W3C home > Mailing lists > Public > public-urispec@w3.org > October 2014

Re: resolving the URL mess

From: Austin William Wright <aaa@bzfx.net>
Date: Thu, 2 Oct 2014 18:02:52 -0700
Message-ID: <CANkuk-U4-9Q35AqJNEDn6U7SY5Y0NPe=GF5BZoFgu1Ka=e5nKQ@mail.gmail.com>
To: Sam Ruby <rubys@intertwingly.net>
Cc: David Sheets <sheets@alum.mit.edu>, Larry Masinter <masinter@adobe.com>, "public-urispec@w3.org" <public-urispec@w3.org>, Anne van Kesteren <annevk@annevk.nl>, John Klensin <klensin@jck.com>
On Thu, Oct 2, 2014 at 11:07 AM, Sam Ruby <rubys@intertwingly.net> wrote:

> On 10/02/2014 06:05 AM, David Sheets wrote:
>
>>
>>  Anne, Dave Thayer, Sam Ruby, John Klensin come to mind…
>>>
>>
>> I believe that when we have something to show, we should entice them to
>> join us.
>>
>
> +1
>
> At the moment, a non-existent spec doesn't solve any problem that I
> currently have.  That's not meant to discourage or encourage you to produce
> a spec, but merely an agreement that the time that I would get interested
> is when you have something to show.
>
> For what it is worth, examples of problem I do have:
>
> 1) Neither RFC 3986 nor RFC 3987 define the content you will find here:
> https://url.spec.whatwg.org/#api


I'm fully behind a standard IRI/URI parsing interface. Let's just release a
spec that's dedicated to a WebIDL interface for representing and performing
operations on URIs/IRIs, though. There's no reason it needs to be combined
into RFC3986/7, any more than XML/HTML and the DOM API need to be combined.

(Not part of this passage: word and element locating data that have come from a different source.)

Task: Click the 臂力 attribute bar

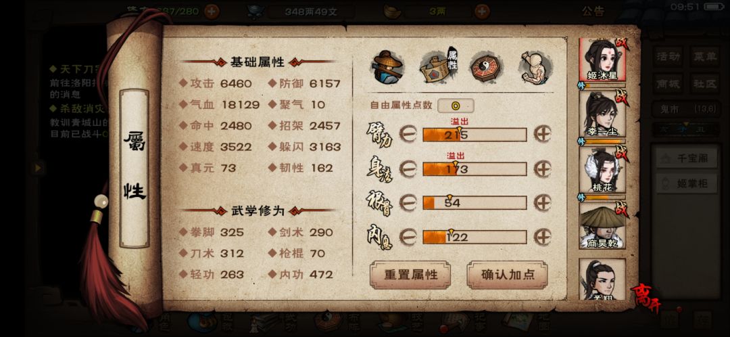Action: tap(475, 135)
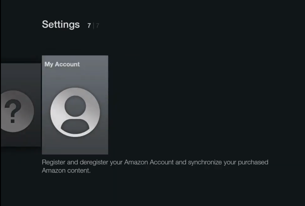Choose the highlighted My Account settings tile
Image resolution: width=305 pixels, height=206 pixels.
pos(75,105)
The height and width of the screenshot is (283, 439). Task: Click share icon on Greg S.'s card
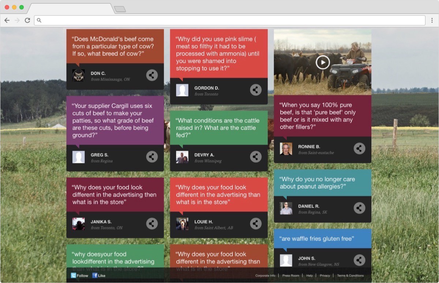[x=152, y=157]
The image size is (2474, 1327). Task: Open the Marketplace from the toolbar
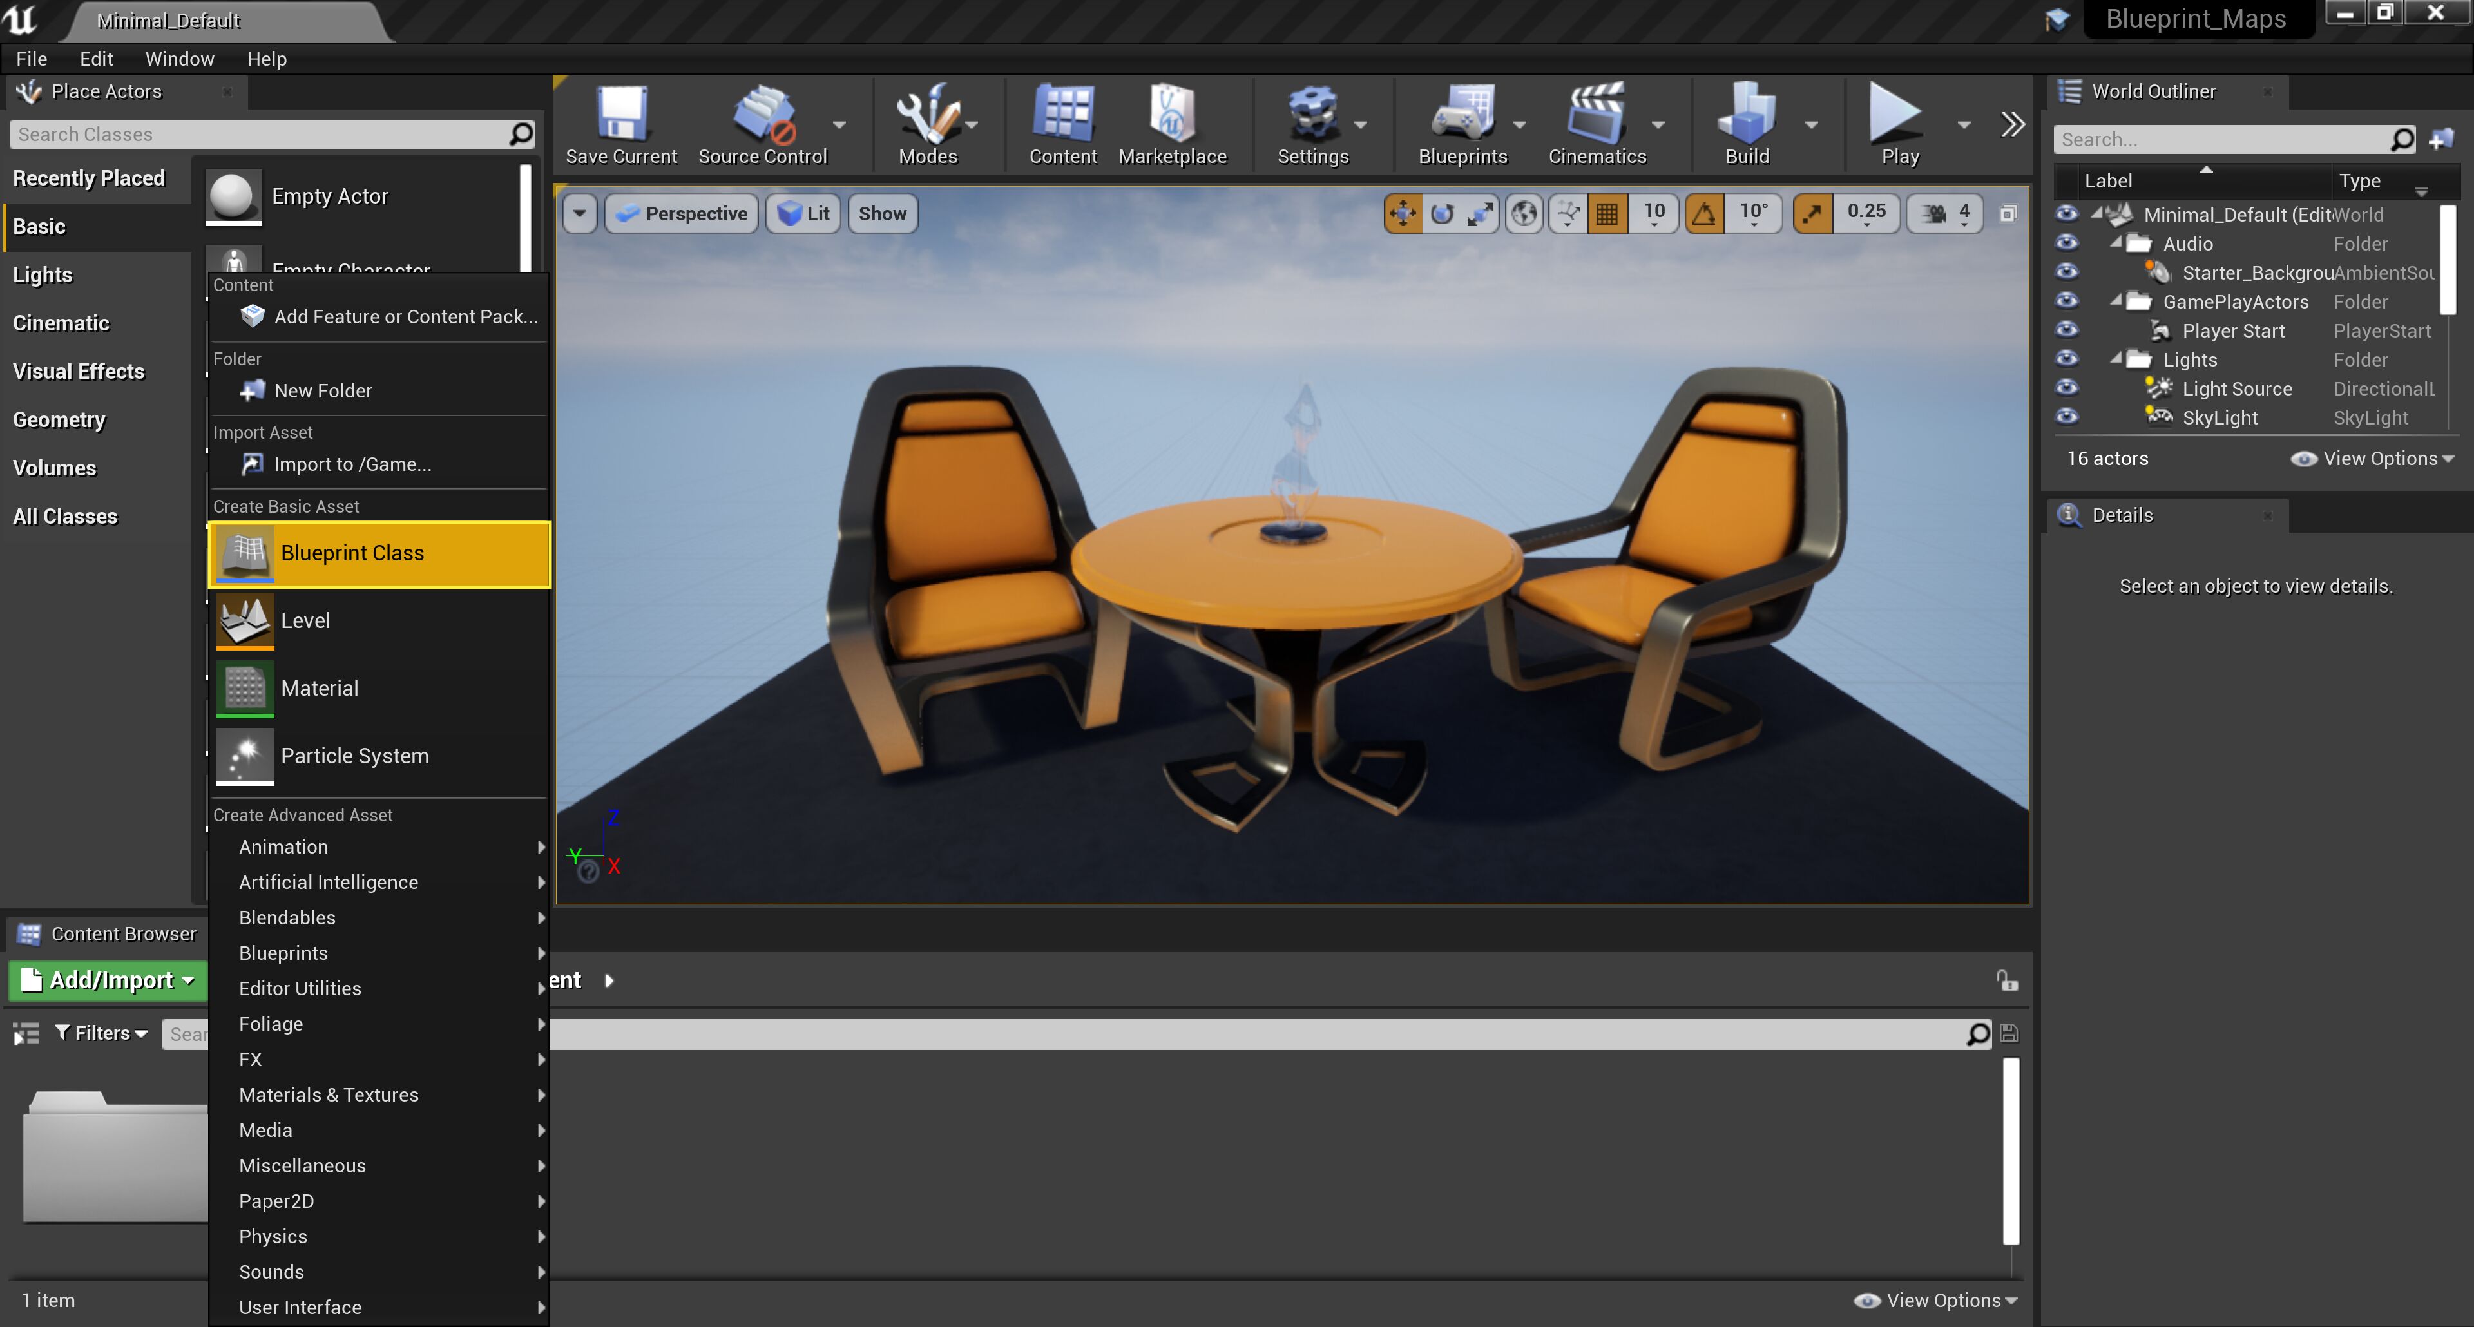[1172, 126]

Not to mention, the referenced document misuses several well-defined terms.
I'm not sure what a "pathname" or "hash" is, it probably intends "path"
and/or "hierpart", and "fragment".


>
>
> 2) The WHATWG URL Living Standard makes a large number of normative
> statements, particularly concerning parsing, that do not reflect current
> implementations.
>
>
Most libraries, including mine, implement RFC3986 and RFC3987 to the
letter. And many programs _depend_ on this behavior.

My proposal for this CG was to do a formal survey of implementations and
determine compatibility, and incompatibility. By and large I suspect
violations of RFC3986 are the exception rather than the rule; that those
violations tend to be isolated occurrences; and that convergence of
behavior is easy to implement, especially for well-formed URIs and URI
References.

The survey would be started by examining the actual code or logic of all
the known parsers, and crafting a test suite that covers all of their
branches. The survey would be value-free: For instance, one application
might want to raise an error on an invalid character; another might want to
split URIs by whitespace; another might find it desirable to encode to "+"
or "%20" or "_" depending on the context; we can't really say, and it
doesn't really matter for the purpose of conducting the survey.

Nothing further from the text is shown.